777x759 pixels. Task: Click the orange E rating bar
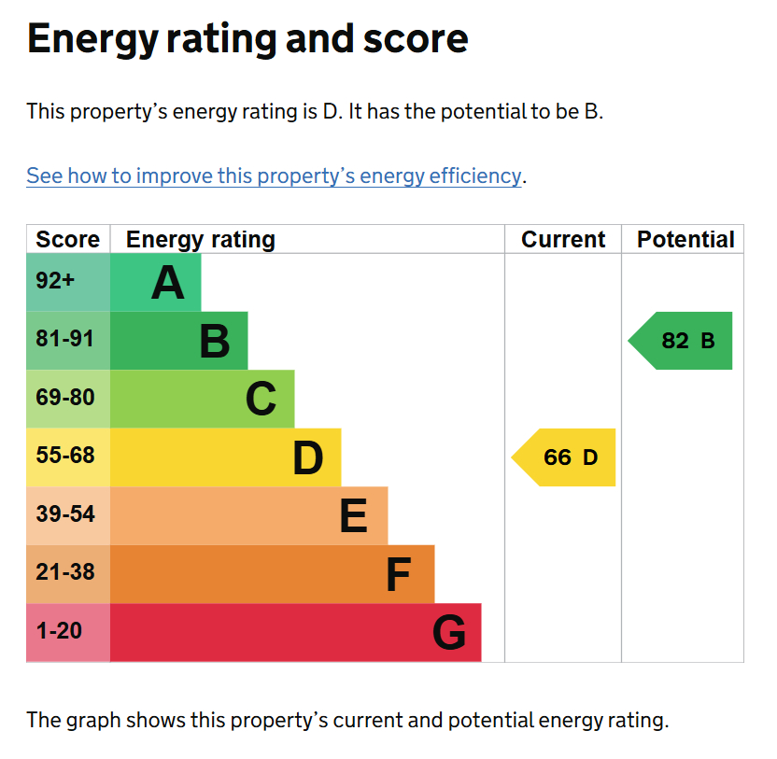pyautogui.click(x=248, y=515)
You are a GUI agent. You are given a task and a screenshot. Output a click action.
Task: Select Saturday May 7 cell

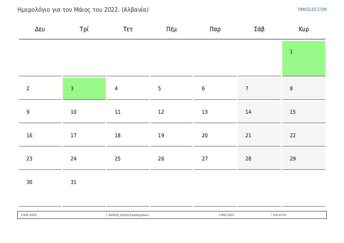point(259,88)
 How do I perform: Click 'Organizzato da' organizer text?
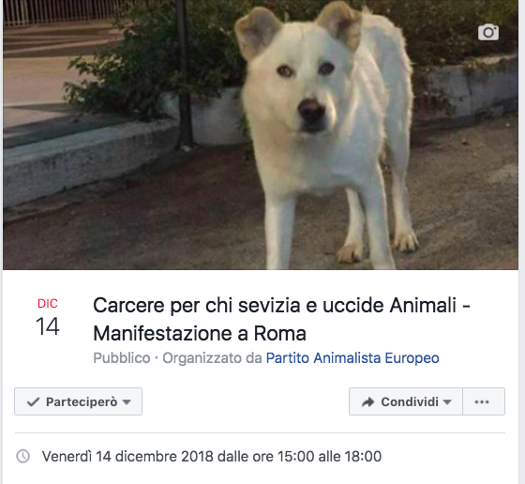(x=212, y=358)
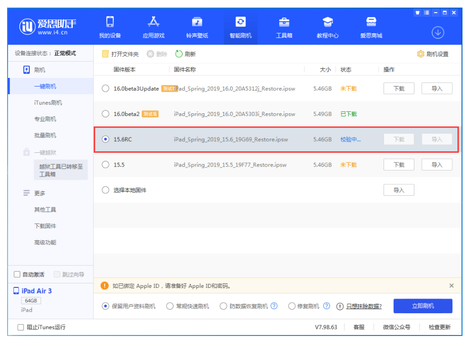The image size is (465, 339).
Task: Open 应用游戏 apps section
Action: click(x=153, y=22)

Work required
Starting at the line that contains "How do I perform: Click" and ending at the last line of the rows above, present those lines as a JSON list of strings with one string per line, omitting any blank lines. Leave the pictures out.

The answer
[
  " How do I perform: Click 'Organizzato da' organizer text?",
  "(x=212, y=358)",
  "The image size is (465, 339).",
  "Task: Open 应用游戏 apps section",
  "Action: click(x=153, y=22)"
]